Una buona notizia per il futuro dei Trail Blazers a Portland, se non fosse che Tom Dundon non avrebbe alcuna intenzione di impegnare la squadra nel mantenimento di un’arena di proprietà del comune e che quindi dovrebbe essere a intero carico pubblico. Al contempo, la città di Portland autorizzerà un nuovo contratto di leasing con la squadra solo se questa accetterà – tra le altre condizioni – un “affitto” dai 3 ai 6 milioni di dollari annui su base ventennale, e una serie di impegni formali a sostenere attività e organizzazioni locali per la comunità.

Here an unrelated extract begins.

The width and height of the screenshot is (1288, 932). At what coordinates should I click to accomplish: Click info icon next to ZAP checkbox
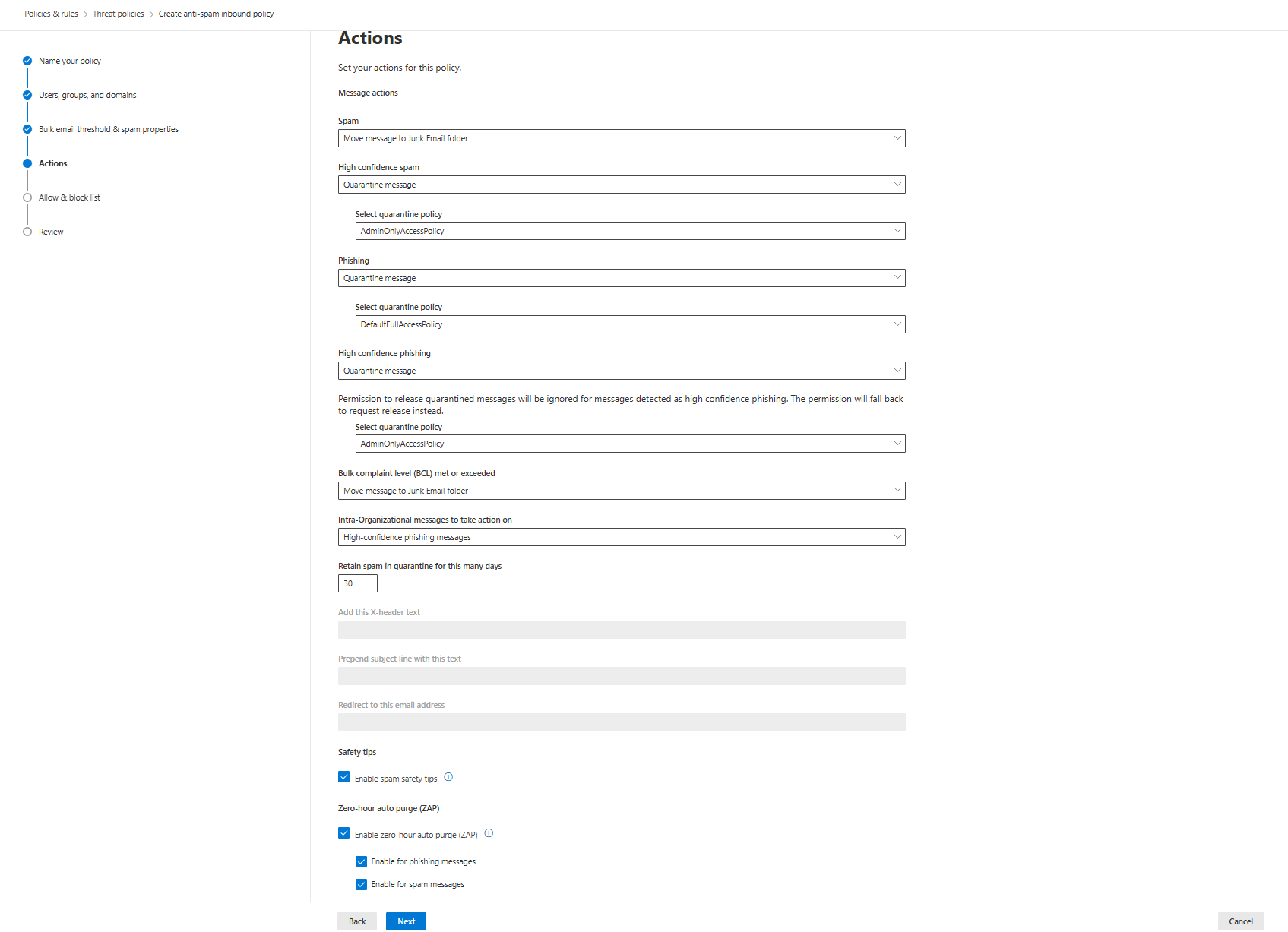pos(489,833)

8-4 il voto positivo del consiglio comunale di Portland, mentre la scorsa settimana la contea aveva votato a favore della propria tranche di investimento per 4-1. Per voce del president of business operations dei Trail Blazers, Dewayne Hankins, “la squadra apprezza la votazione di oggi (mercoledì, ndr) e sa che c’è ancora tanto lavoro da fare. Il nostro obiettivo resta il medesimo: siglare un accordo che permetta ai Trail Blazers di avere successo in campo e come azienda, e di supportare un’economia che cresca a Portland che ci consenta di restare in città ancora per tanti anni“.

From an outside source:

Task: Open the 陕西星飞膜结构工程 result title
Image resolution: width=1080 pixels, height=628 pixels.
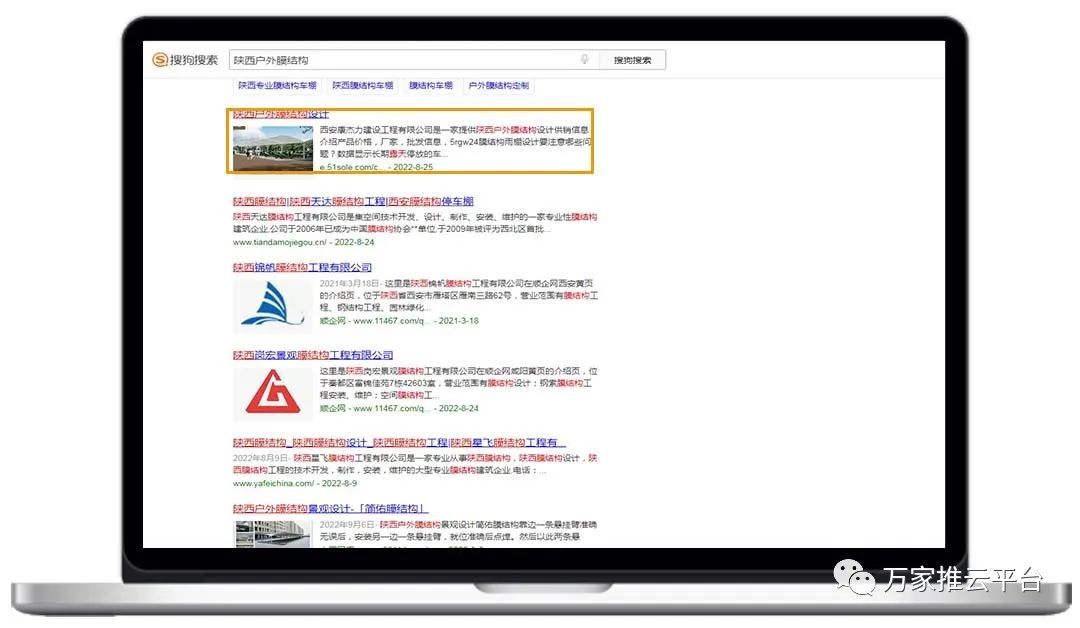Action: coord(399,442)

Il prossimo terreno di scontro tra Portland e i Trail Blazers saranno dunque le condizioni dell’accordo e quale saranno gli oneri per la franchigia. Il nuovo proprietario sta manovrando per un accordo al ribasso che sleghi quanto più possibile la squadra da impegni con la parte pubblica, mentre la città pretende per uno sforzo pubblico tanto importante, degli impegni precisi e garanzie da parte della franchigia, in termini sia di supporto economico (la tassa di leasing) sia nel tessuto sociale e economico della città. Cosa a cui Dundon, per il quale “già restare a Portland è di per sé stesso un grande investimento“, non pare particolarmente interessato. L’attuale contratto di leasing del Moda Center scade nel 2030 e senza un accordo a breve tra le parti, la possibilità di un trasferimento della squadra si farebbe più concreta.